EXERCISE - For this exercise, copy exactly the lines below from the one with "255x179 pixels. Task: Open" through the one with "Image resolution: width=561" and leave out the pictures.

SUPPLIED DATA -
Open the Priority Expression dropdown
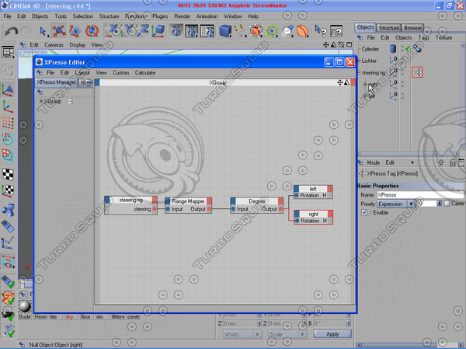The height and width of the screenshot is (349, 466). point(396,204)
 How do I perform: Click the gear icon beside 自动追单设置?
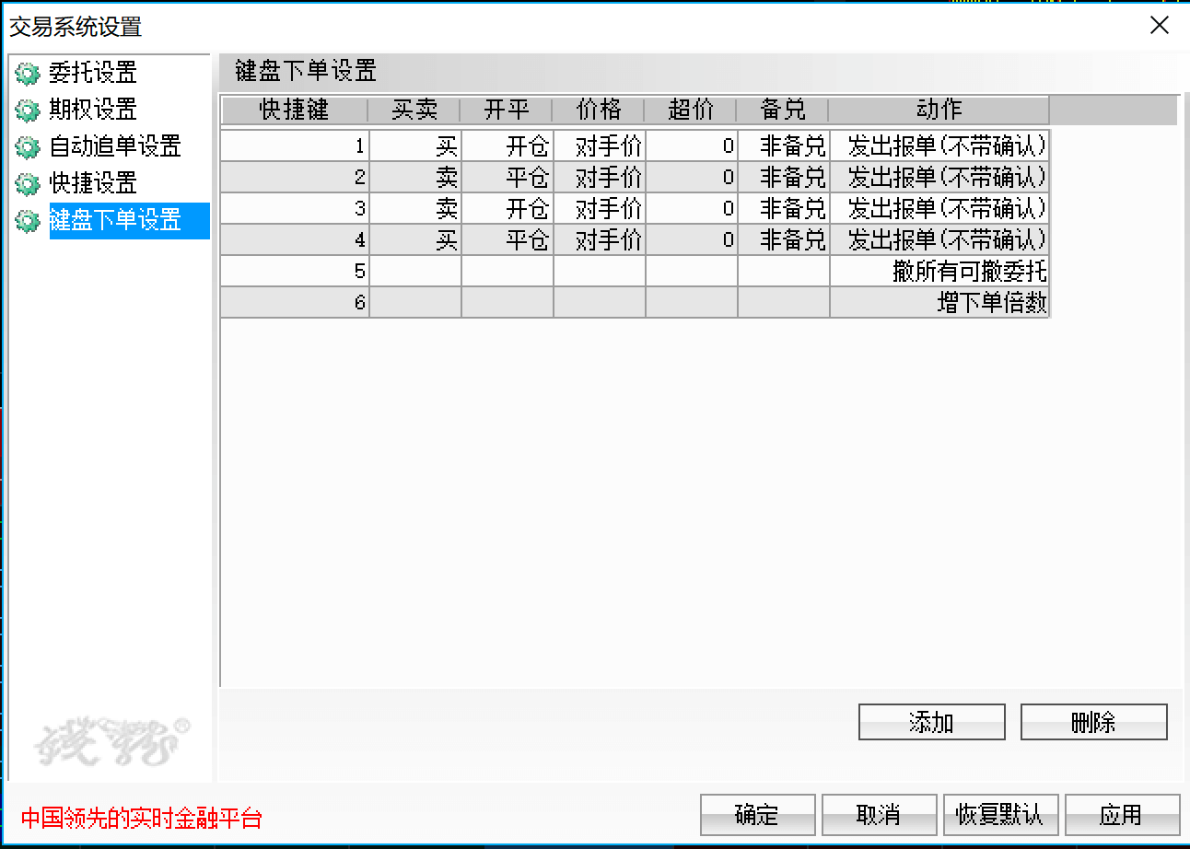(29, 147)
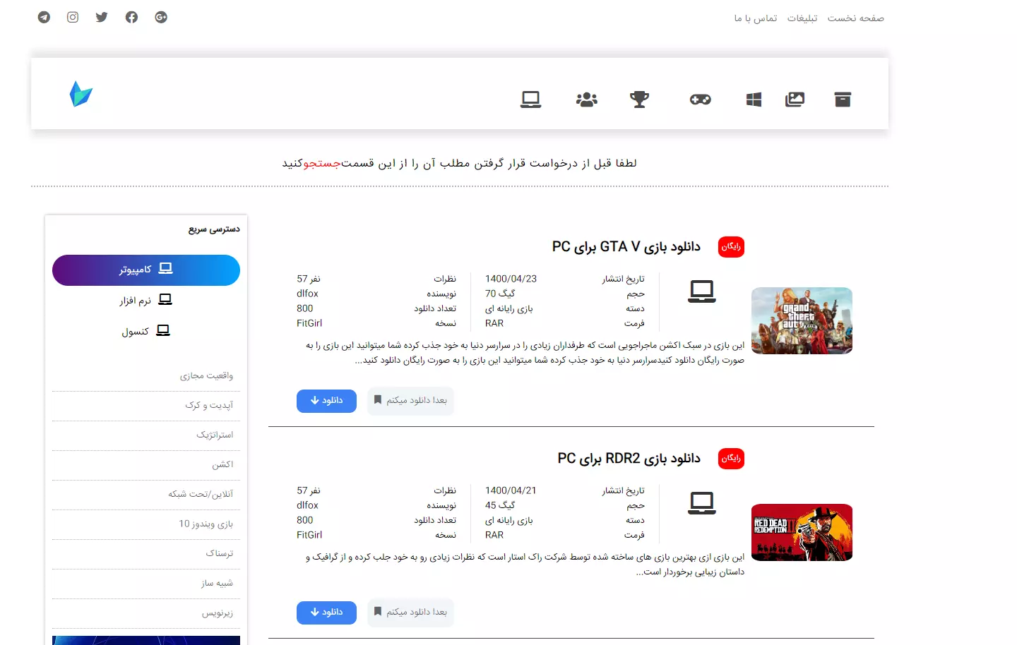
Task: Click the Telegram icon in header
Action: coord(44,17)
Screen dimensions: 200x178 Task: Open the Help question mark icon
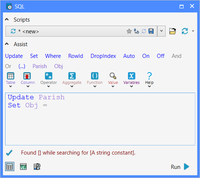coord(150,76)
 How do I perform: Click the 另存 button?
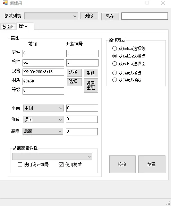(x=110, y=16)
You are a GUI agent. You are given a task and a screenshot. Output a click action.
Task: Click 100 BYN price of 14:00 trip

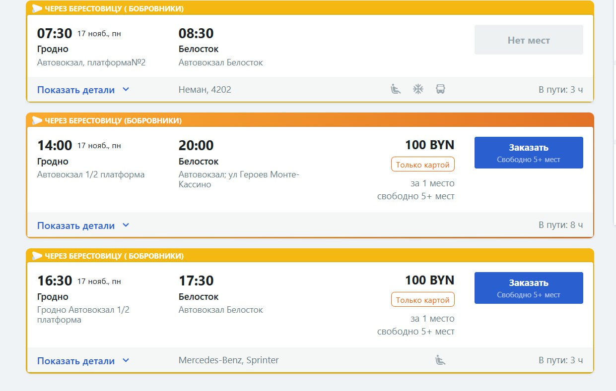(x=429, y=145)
==
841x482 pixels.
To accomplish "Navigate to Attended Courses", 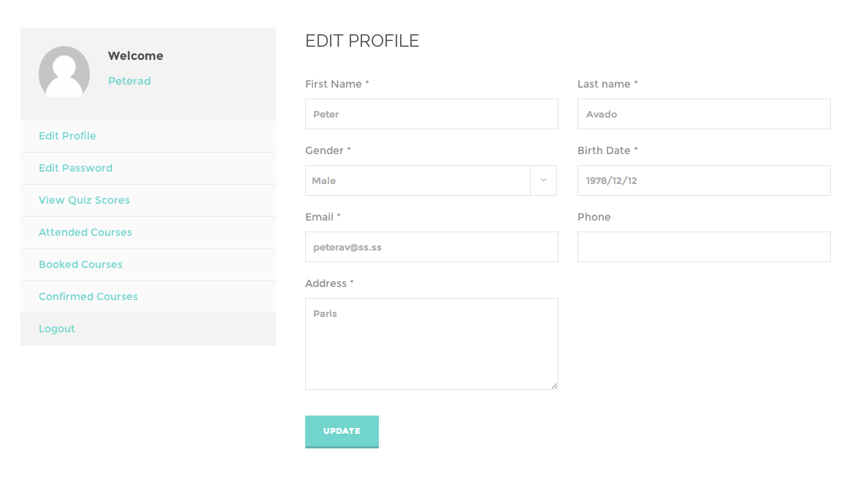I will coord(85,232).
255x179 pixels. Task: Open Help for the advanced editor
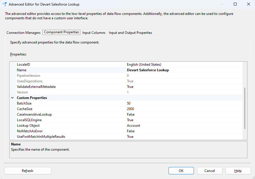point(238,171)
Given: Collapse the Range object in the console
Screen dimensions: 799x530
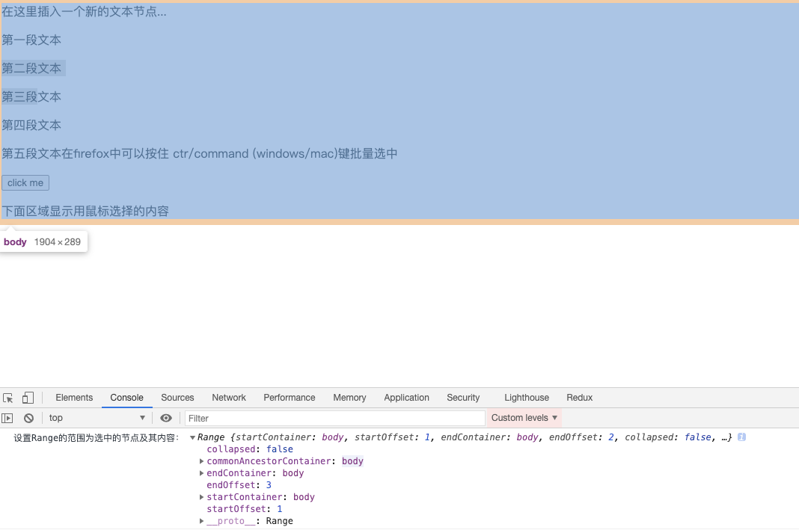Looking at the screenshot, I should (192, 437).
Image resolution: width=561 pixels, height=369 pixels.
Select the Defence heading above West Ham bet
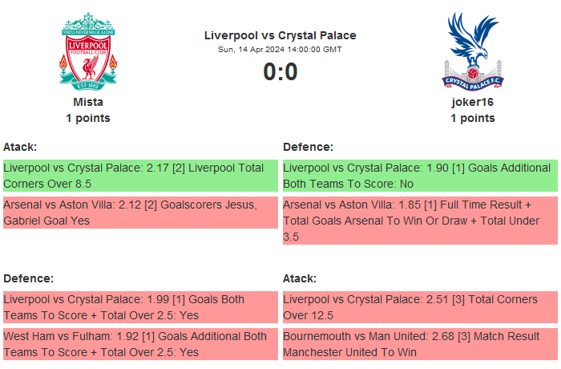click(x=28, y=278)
--
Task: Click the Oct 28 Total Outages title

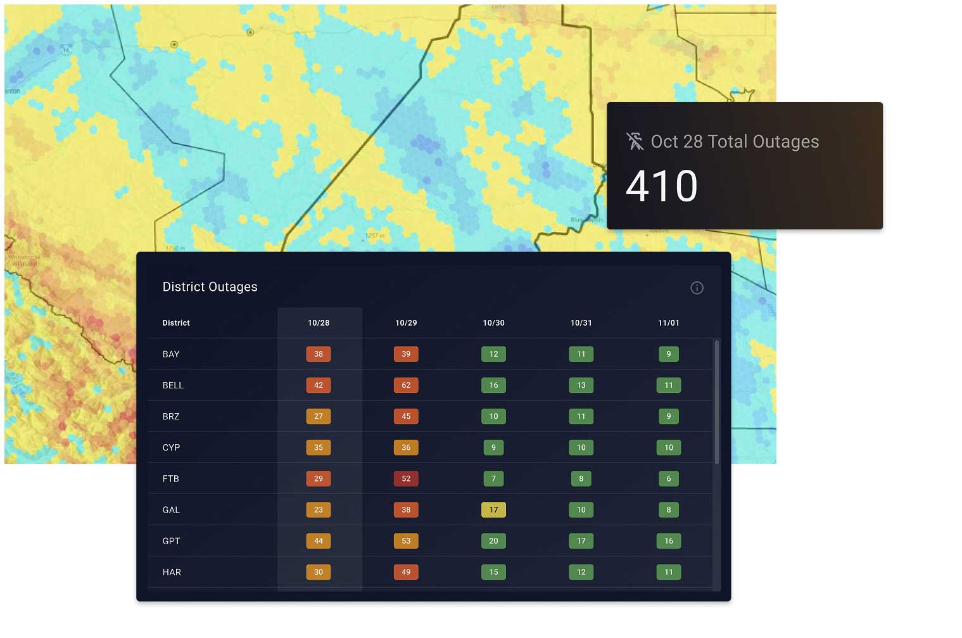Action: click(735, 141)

EXPECTED OUTPUT -
255x179 pixels. Task: Open Help for the advanced editor
point(238,171)
Given: Collapse the Range object in the console
Screen dimensions: 799x530
Looking at the screenshot, I should (192, 437).
Image resolution: width=561 pixels, height=369 pixels.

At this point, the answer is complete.